Moi, en réalité, je voulais faire les choses à contre-courant —et actuellement je suis incapable de formuler cette attitude d’opposition autrement—; j’étais en opposition contre tout, par principe. Normalement c’est plutôt une attitude de préadolescent ou d’adolescent, pas très logique pour un artiste de 25 ans ; cela relève plutôt d’un jeune de 15 ans ou de 18 ans au maximum. Pourtant, en ce qui me concerne, je dois reconnaître que cet état d’adolescent se prolongea longtemps, vraiment longtemps. Ceci étant, il faut reconnaître que ces peintures ont conservé l’effet de surprise qu’elles suscitaient, même sur moi et pendant longtemps, voire même des décennies.

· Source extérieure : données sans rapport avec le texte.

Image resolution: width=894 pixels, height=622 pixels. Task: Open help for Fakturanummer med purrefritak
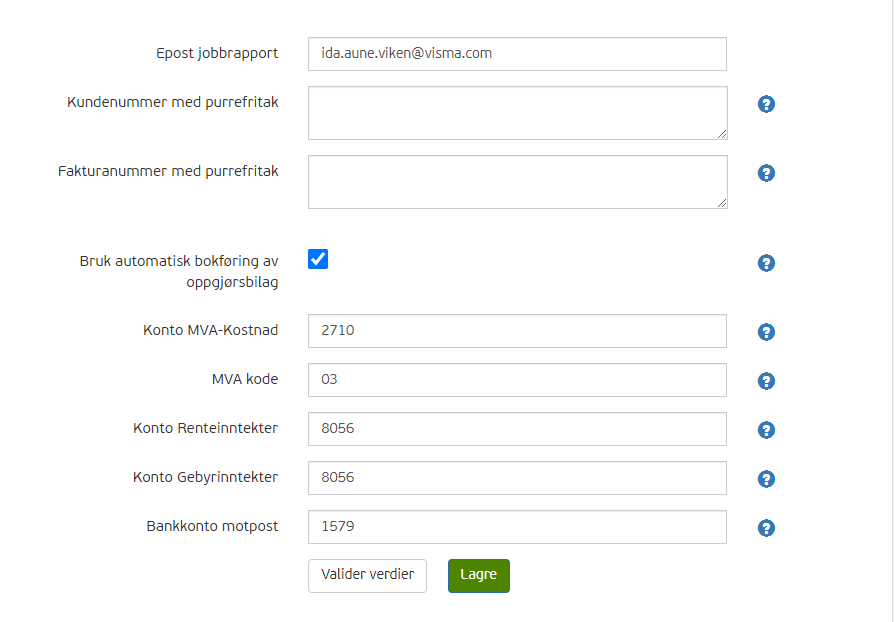(766, 173)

C’est pourquoi je les trouve particulièrement intéressantes et que je pense qu’on doit les exposer. Pas en tant qu’évènement historique mais en tant que tournant dans ma vie ; car j’ai évolué et je fais dorénavant des choses très distinctes. Il est évident qu’un grand nombre des gens qui me connaissent ne m’associeront pas à ce genre de tableaux car pour eux je suis l’artiste des peintures “tête en bas ”, ou le peintre des oiseaux... ou je ne sais quoi. Du coup, de nos jours encore, certaines questions sur de nombreux, très nombreux aspects de ces œuvres n’ont pas de réponse.